The Basic Sarine Report
Multiple reports can be generated after the diamond has been scanned using the DiaScan tool. A great example of this come from ideal-diamond experts Whiteflash. Whiteflash produce a modified version of the Sarine report which can be found on their diamond detail pictures (as pictured below). This report is presented in a basic format, offering the key data in a simplified, easy to understand graphical format.
The Advanced Manufacturers Report
Unlike the basic report, the advanced Sarine report shows the detailed measurements of all of the facets on the diamond, not just the averaged measurements of the key facets.
Will a Sarine Report be Useful to me?
You may be wondering if a Sarine report will be useful to you while shopping for a diamond. Afterall, a GIA report already gives you a condensed, simplified version of the Sarine report data. In truth, a Sarine report gives a level of detail and accuracy that a GIA report neglects. The GIA methodology gives you the crucial information in an easy to read format, however these averaged measurements cannot tell you how precisely the diamond has been cut. Not only this, but a Sarine report also presents important information about how well the diamond facets sit with one another and how precisely they meet at their points. These are small details but they can ultimately lead to big differences when it comes to matters of beauty and light performance.

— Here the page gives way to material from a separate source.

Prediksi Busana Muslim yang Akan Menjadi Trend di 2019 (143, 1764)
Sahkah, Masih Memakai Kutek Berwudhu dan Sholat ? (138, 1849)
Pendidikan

Another instance in which a Sarine report would be useful, would be when trying to interpret a report from a lesser respected diamond grading lab (for example, IGI or EGL). My experience of these lab reports has not been positive, and I generally find the gradings that are given are inaccurate. They tend to fall short of the levels of precise data that is required in diamond buying. Obtaining a Sarine report for one of these diamonds would allow you to see the exact data and subsequently extract important information about the diamonds cut and light performance properties.